After moving to our new house, one of the first books I read was A Possible Life by Sebastian Faulks. It’s described as a novel in five parts, but whether you feel it’s really five short stories on a theme or a novel felt immaterial to me – it was a really good read.
The first story takes you from gentle pre-war village green cricket to the horrors of a prisoner of war being forced to work in the gas chambers of a Nazi death camp. The second follows a young boy in a Victorian workhouse in Dickensian London as he drags himself up to a comfortable life and has hard choices to make between two sisters.

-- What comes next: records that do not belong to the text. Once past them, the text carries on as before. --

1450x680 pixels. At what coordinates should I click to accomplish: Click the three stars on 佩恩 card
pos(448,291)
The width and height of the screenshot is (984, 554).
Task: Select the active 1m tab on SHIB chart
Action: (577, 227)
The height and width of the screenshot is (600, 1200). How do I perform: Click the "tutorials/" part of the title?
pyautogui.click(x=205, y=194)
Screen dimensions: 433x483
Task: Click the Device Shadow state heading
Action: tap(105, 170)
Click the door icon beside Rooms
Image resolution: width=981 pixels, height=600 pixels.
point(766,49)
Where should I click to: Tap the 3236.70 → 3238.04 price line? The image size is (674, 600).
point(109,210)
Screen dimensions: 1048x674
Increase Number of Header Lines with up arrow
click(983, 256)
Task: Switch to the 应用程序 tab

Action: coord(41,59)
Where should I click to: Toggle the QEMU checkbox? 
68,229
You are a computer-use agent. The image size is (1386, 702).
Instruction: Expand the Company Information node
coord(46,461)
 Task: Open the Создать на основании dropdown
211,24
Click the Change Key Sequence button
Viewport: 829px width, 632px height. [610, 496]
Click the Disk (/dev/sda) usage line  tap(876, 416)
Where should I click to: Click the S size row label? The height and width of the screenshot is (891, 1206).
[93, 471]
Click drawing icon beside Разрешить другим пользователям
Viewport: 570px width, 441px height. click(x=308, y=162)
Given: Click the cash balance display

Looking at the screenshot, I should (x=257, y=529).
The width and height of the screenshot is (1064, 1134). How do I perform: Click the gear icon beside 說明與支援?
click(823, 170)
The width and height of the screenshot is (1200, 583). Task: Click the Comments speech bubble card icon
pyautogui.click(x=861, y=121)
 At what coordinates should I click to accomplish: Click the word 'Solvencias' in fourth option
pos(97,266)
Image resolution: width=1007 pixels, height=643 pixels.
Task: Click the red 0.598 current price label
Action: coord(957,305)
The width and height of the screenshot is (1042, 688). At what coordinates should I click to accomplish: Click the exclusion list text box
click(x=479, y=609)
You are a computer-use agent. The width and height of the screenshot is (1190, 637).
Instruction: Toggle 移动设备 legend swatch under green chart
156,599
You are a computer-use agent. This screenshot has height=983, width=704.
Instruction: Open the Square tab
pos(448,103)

I was less enamoured of the next two stories – the life of a servant in France during the Napoleonic wars and an Italian scientist in the future who discovers what makes us conscious. But the final one for me was the centre of the book. This is the story of the discovery of a singer song writer, her rise to fame, and the love story that unfolds between her and her manager. I particularly enjoyed reading the fascinating detail of the process by which an album is put together. In 100 pages this beautiful account unwinds at just the right pace. Part of me wanted it to become a fuller novel to spend more time with these characters, but I also recognised that it was perfectly formed at the length it was.
I’ve read almost every novel Sebastian Faulks has written since I first read Birdsong and briefly spoke to him at a book signing in Cambridge when I was a student. Ever since he’s been one of a set of my favourite authors where I automatically read their latest book.